わが殿(上下) 畠中恵(ハタケナカ メグミ)著
福井新聞、宇部日報等十紙に掲載したものに加筆出版されたものである。
畠中が初めて実在の人物をモチーフに描いた作品で越前大野が舞台となっている。現在の福井県大野市には天空の城と呼ばれる大野城があり、日本の百名城にも選ばれている。
幕末期の大野藩は多額の借金を抱えていた。藩主・土井利忠はわずか八十石の内山七郎右衛門に藩の財政再建に当たらせ、様々な藩政改革を断行した。七郎右衛門は19歳で藩主から打ち出の小槌役を任され75歳で亡くなるまで土井家を支えた。明治元年、主君利忠は享年58で世を去り、激動の時代に大野藩士は七郎右衛門らの働きにより幕末以降の大きな波を乗り越えていった。
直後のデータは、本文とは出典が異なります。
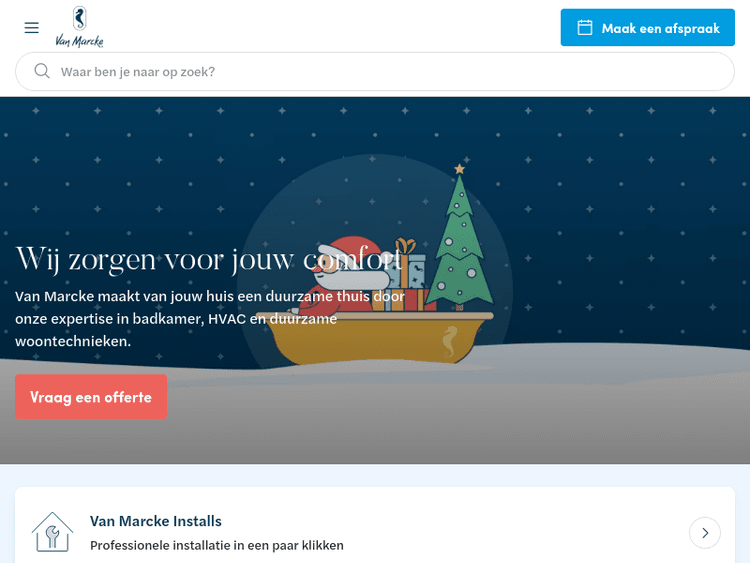Click the magnifying glass search icon
Viewport: 750px width, 563px height.
click(x=42, y=71)
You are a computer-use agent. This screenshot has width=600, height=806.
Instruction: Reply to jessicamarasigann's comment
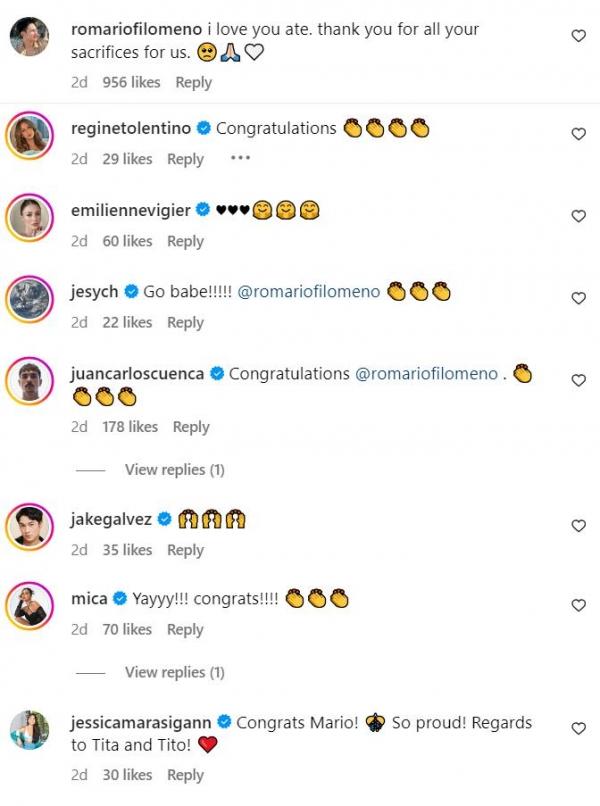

私は福井在住の折に幾度か大野で遊んだ。観光施設のどこかに内山兄弟の大野藩での活躍ぶりが掲示されていた。しゃばけシリーズを書いている畠山が大野を舞台にした新聞小説を掲載しているとの話を聞き、読みたいと思っていた小説であった。
期待に違わず引き込まれていった。主君の命から逃れることができない武士のなんと大変な事。そろばん勘定の強い侍は軽蔑され、その上、石高は低いのに主君のおぼえ愛でたく、働けど働けど大野藩士からは疎まれ生死危うくなることも幾度か。それにも関わらず藩政から退く事も隠居することも違わず。そんな状態なのに腐りもせず大野屋を17店まで増やしていった。十分生きて働いて、先年の大河の渋沢栄一を思い出させる大した人であった。